Texto de origem:

───

Como podemos ver, democracia não é exatamente um conceito óbvio e trivial. Mas o que então seria democracia? E por que ela é tão desejável, a ponto de até governos autocráticos tentarem se apresentar como democráticos?
Como aprendemos na escola, a palavra “democracia” vem do grego e significa “governo do povo”, sendo a união dos termos demos (povo) e kratia (governo). A democracia original teve seu apogeu em Atenas do século VI a.C. e envolvia a participação direta dos cidadãos do sexo masculino em uma assembleia (excluindo, portanto, mulheres, estrangeiros e escravos—ou seja, a maior parte dos habitantes), com votações baseadas na regra da maioria. Ao contrário do que poderíamos imaginar, não era um sistema automaticamente associado a algo bom e virtuoso—era, de fato, bastante questionado por ser suscetível a demagogos e potencialmente resultar em governos ruins (Platão chegou a compará-la a entregar o comando de um navio a um ignorante despreparado ao invés de a um navegador treinado). Essa imagem negativa perdurou até o surgimento da democracia moderna no século XVIII, combinando participação indireta pela eleição de representantes com as ideias liberais de limitação do poder do estado e defesa da liberdade e dos direitos do indivíduo. Essa variante, chamada hoje de democracia liberal, seria irreconhecível para um ateniense do século VI a.C., mas sua essência de ser um sistema de governo que envolve algum componente de participação popular se mantém.

───

[Entradas de dados armazenadas]
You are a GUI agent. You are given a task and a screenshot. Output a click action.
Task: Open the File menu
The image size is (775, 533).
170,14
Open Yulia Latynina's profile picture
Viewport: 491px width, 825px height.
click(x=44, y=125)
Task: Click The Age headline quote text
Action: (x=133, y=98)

───

Tarefa obrigatória 1: Transcreva do texto sobre democracia tudo o que vai desde "Como podemos ver, democracia" até "apresentar como democráticos?", sem qualquer alteração.
Tarefa obrigatória 2: Dê prosseguimento ao texto sobre democracia a partir do ponto em que ele termina.
Os itens constituem material à parte, sem relação com o texto sobre democracia.

Resultado 1:
Como podemos ver, democracia não é exatamente um conceito óbvio e trivial. Mas o que então seria democracia? E por que ela é tão desejável, a ponto de até governos autocráticos tentarem se apresentar como democráticos?

Resultado 2:
A ideia de democracia enquanto participação sustenta uma das principais formas de pensar a democracia, originada no século XVIII através do pensamento de autores como o filósofo Jean-Jacques Rousseau e trazida para o mundo contemporâneo pela obra de cientistas políticos como Robert Dahl, talvez o mais influente teórico da democracia. Dahl baseia sua definição de democracia na ideia de igualdade política entre os cidadãos: se todos vamos viver sob regras impostas pelo mesmo governo, nada mais justo de que tenhamos um igual direito de participação na formulação dessas regras1,2. Como participação direta é inviável em países maiores do que pequenas cidades e com cidadãos que não têm tempo para se ocupar somente de política devido às suas vidas profissionais e pessoais, isso se dá principalmente através da eleição de representantes baseada no princípio de “uma pessoa, um voto”, com cada voto tendo peso igual. Para que isso seja possível, Dahl estabelece algumas exigências mínimas, em particular: eleições livres e justas, sufrágio universal, decisões de governo feitas por quem é de fato eleito, direito à candidatura a cargos eletivos para todos os cidadãos e liberdades de expressão, informação e associação.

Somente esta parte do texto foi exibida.